-------- Supplied entries

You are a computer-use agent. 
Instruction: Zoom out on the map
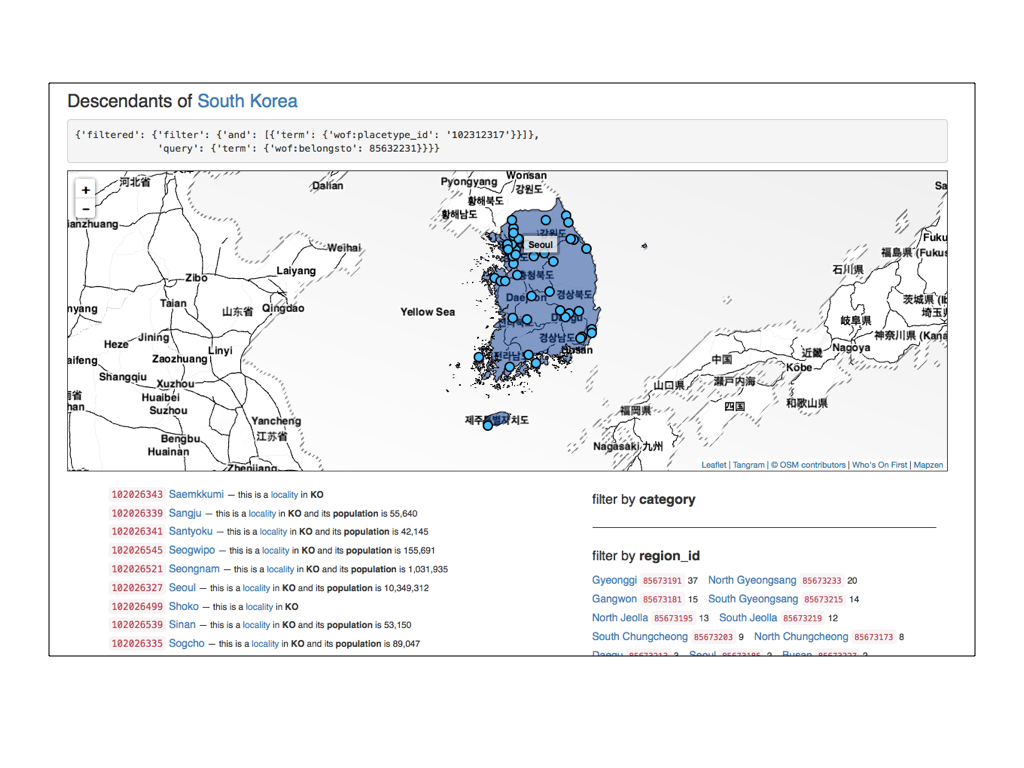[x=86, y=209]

----------------
-------- Supplied entries

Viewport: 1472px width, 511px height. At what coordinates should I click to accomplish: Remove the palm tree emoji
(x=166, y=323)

----------------

• [Exercise directions]: Can you retype the lines starting at the one containing "You are a computer-use agent." and ending at the one containing "[x=86, y=209]" word for word, leaving out the pictures?

• [Answer below]:
You are a computer-use agent. 
Instruction: Zoom out on the map
[x=86, y=209]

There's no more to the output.